One of the things that’s handy about TD’s mortgage calculator is that it tabulates your amortization and ending balances with prepayments. That way you can compute how much extra you need to pay to reach your mortgage payoff goals.
Another tool TD has is a Mortgage Selector. Essentially, you enters some basic data and it recommends a term. If you use this function, keep in mind that it computes a recommended term without considering options from other lenders or comparing rates.
You can find TD’s mortgage calculators here.
What is TD’s Prime Rate?
TD Bank and the other Big 6 banks together set the country’s benchmark prime rate.
Prime rate changes when the Bank of Canada’s overnight rate is raised or lowered.
TD’s prime rate is generally the same as the other Big 6 banks. TD uses this rate to price its HELOCs.
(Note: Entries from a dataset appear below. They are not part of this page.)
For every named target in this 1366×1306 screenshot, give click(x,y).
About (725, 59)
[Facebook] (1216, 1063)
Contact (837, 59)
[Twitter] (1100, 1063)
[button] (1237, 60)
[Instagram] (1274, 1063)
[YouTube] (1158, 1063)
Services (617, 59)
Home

For mortgages, however, TD maintains a separate “mortgage prime rate.” As of this writing, its mortgage prime is 15 bps higher than the rest of the mega banks. In what was an unpopular move at the time, TD hiked its mortgage prime rate independent of the Bank of Canada in November 2016. This arbitrary move caused its existing variable-rate borrowers to pay more relative to the other Big 6 banks.
Misc. TD Stats
- Mortgage Portfolio: The bank’s mortgage portfolio includes more than $190.4 billion in residential loans (as of Q24 2018).
- Branches: 1,150
- Provinces Served: All (TD also has more than 1,300 branches in the U.S.)